In this part, we describe how to compute, visualize, interpret and compare dendrograms:
- Agglomerative clustering (Chapter 7)
- Algorithm and steps
- Verify the cluster tree
- Cut the dendrogram into different groups
- Compare dendrograms (Chapter 8)
- Visual comparison of two dendrograms
- Correlation matrix between a list of dendrograms
- Visualize dendrograms (Chapter 9)
- Case of small data sets
- Case of dendrogram with large data sets: zoom, sub-tree, PDF
- Customize dendrograms using dendextend
- Heatmap: static and interactive (Chapter 10)
- R base heat maps
- Pretty heat maps
- Interactive heat maps
- Complex heatmap
- Real application: gene expression data
In this section, you will learn how to generate and interpret the following plots.
- Standard dendrogram with filled rectangle around clusters:
- Compare two dendrograms:
Part IV describes clustering validation and evaluation strategies, which consists of measuring the goodness of clustering results.
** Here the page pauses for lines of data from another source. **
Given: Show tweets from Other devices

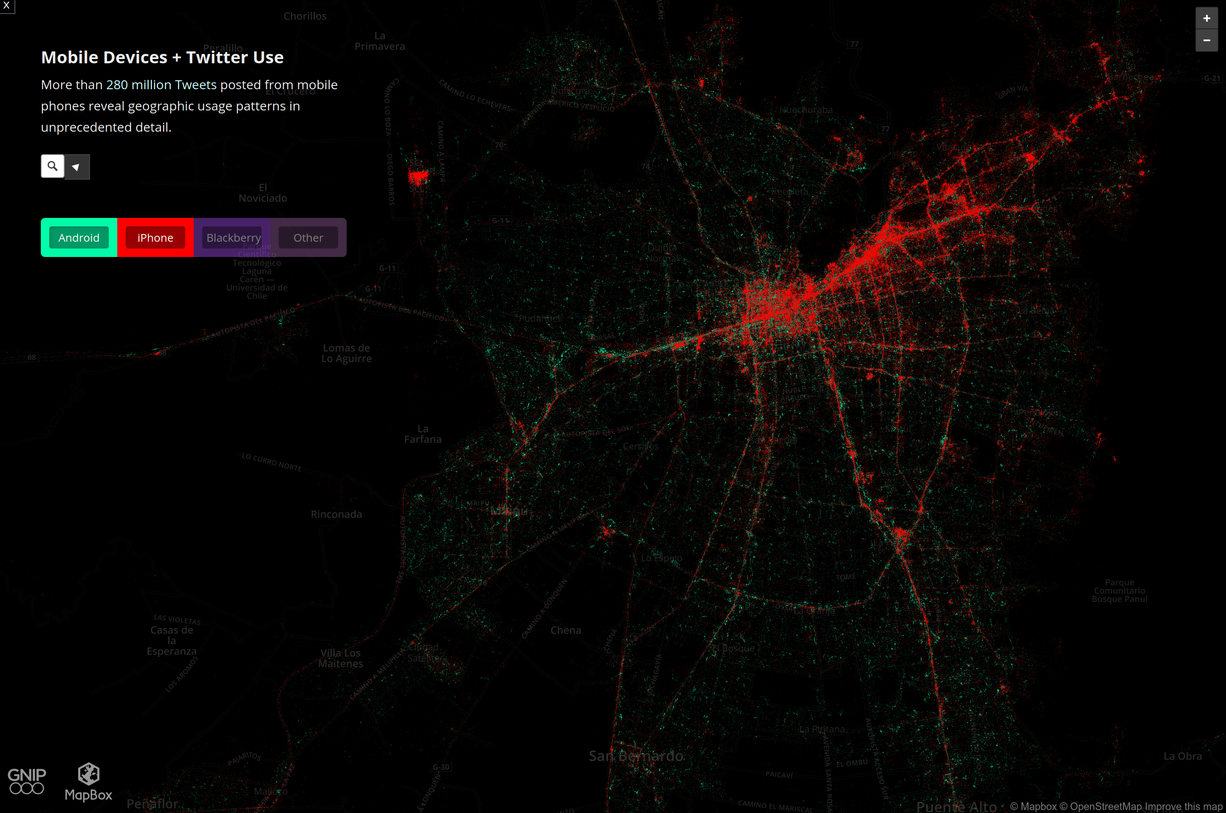Looking at the screenshot, I should pyautogui.click(x=308, y=237).
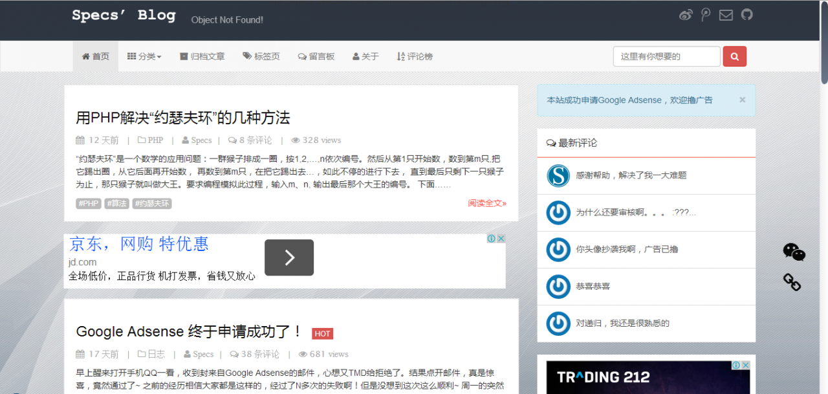Click the folder icon next to PHP category
The width and height of the screenshot is (828, 394).
(x=141, y=140)
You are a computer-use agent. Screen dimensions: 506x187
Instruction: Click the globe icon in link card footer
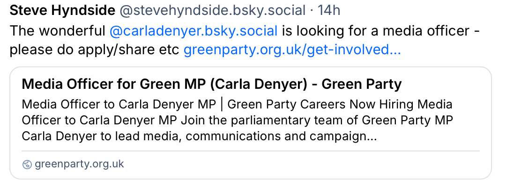27,164
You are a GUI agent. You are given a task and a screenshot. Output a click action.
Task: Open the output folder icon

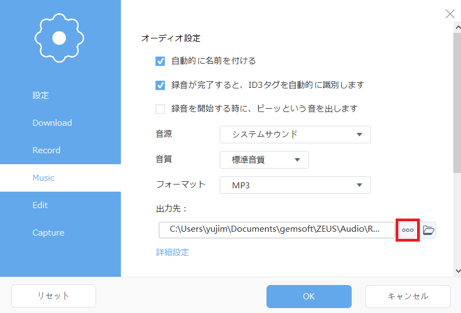[x=429, y=230]
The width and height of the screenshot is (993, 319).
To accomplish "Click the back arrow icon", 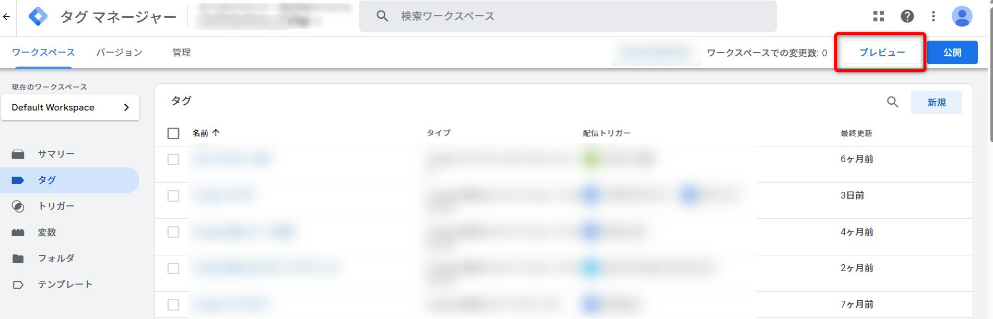I will point(6,17).
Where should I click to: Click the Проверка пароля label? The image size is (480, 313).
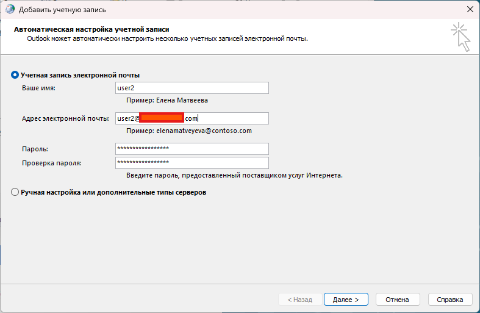tap(52, 163)
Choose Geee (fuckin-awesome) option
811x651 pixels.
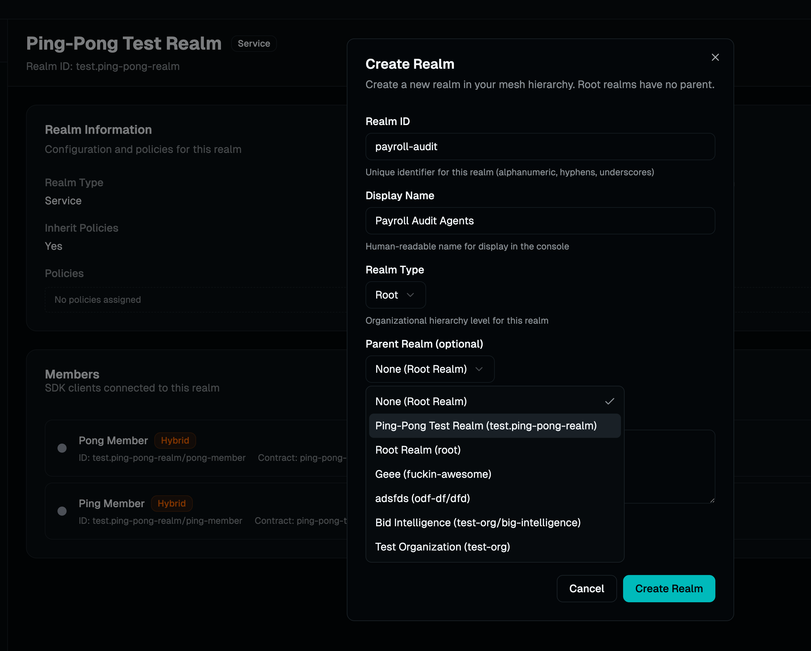[x=433, y=474]
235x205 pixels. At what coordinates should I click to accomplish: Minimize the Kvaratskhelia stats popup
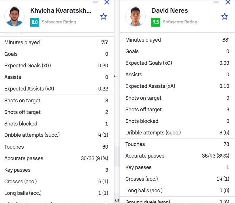pos(95,2)
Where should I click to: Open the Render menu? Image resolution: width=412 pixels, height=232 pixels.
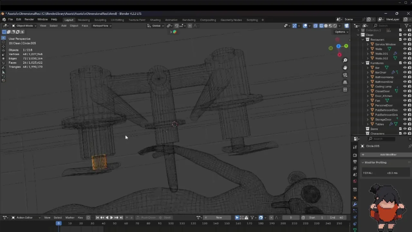[29, 20]

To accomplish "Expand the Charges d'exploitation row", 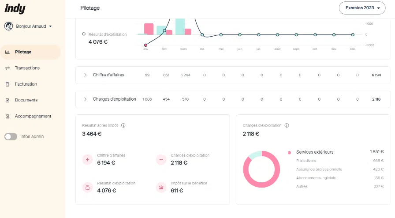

Before applying any clustering algorithm to a data set, the first thing to do is to assess the clustering tendency. That is, whether applying clustering is suitable for the data. If yes, then how many clusters are there. Next, you can perform hierarchical clustering or partitioning clustering (with a pre-specified number of clusters). Finally, you can use a number of measures, described in this chapter, to evaluate the goodness of the clustering results.
The different chapters included in part IV are organized as follow:
- Assessing clustering tendency (Chapter 11)
- Determining the optimal number of clusters (Chapter 12)
- Cluster validation statistics (Chapter 13)
- Choosing the best clustering algorithms (Chapter 14)
- Computing p-value for hierarchical clustering (Chapter 15)
In this section, you’ll learn how to create and interpret the plots hereafter.
- Visual assessment of clustering tendency (left panel): Clustering tendency is detected in a visual form by counting the number of square shaped dark blocks along the diagonal in the image.
- Determine the optimal number of clusters (right panel) in a data set using the gap statistics.
## Clustering k = 1,2,..., K.max (= 10): .. done ## Bootstrapping, b = 1,2,..., B (= 100) [one "." per sample]: ## .................................................. 50 ## .................................................. 100
- Cluster validation using the silhouette coefficient (Si): A value of Si close to 1 indicates that the object is well clustered. A value of Si close to -1 indicates that the object is poorly clustered. The figure below shows the silhouette plot of a k-means clustering.
Part V presents advanced clustering methods, including:
- Hierarchical k-means clustering (Chapter 16)
- Fuzzy clustering (Chapter 17)
- Model-based clustering (Chapter 18)
- DBSCAN: Density-Based Clustering (Chapter 19)
The hierarchical k-means clustering is an hybrid approach for improving k-means results.
In Fuzzy clustering, items can be a member of more than one cluster. Each item has a set of membership coefficients corresponding to the degree of being in a given cluster.
In model-based clustering, the data are viewed as coming from a distribution that is mixture of two ore more clusters. It finds best fit of models to data and estimates the number of clusters.
The density-based clustering (DBSCAN is a partitioning method that has been introduced in Ester et al. (1996). It can find out clusters of different shapes and sizes from data containing noise and outliers.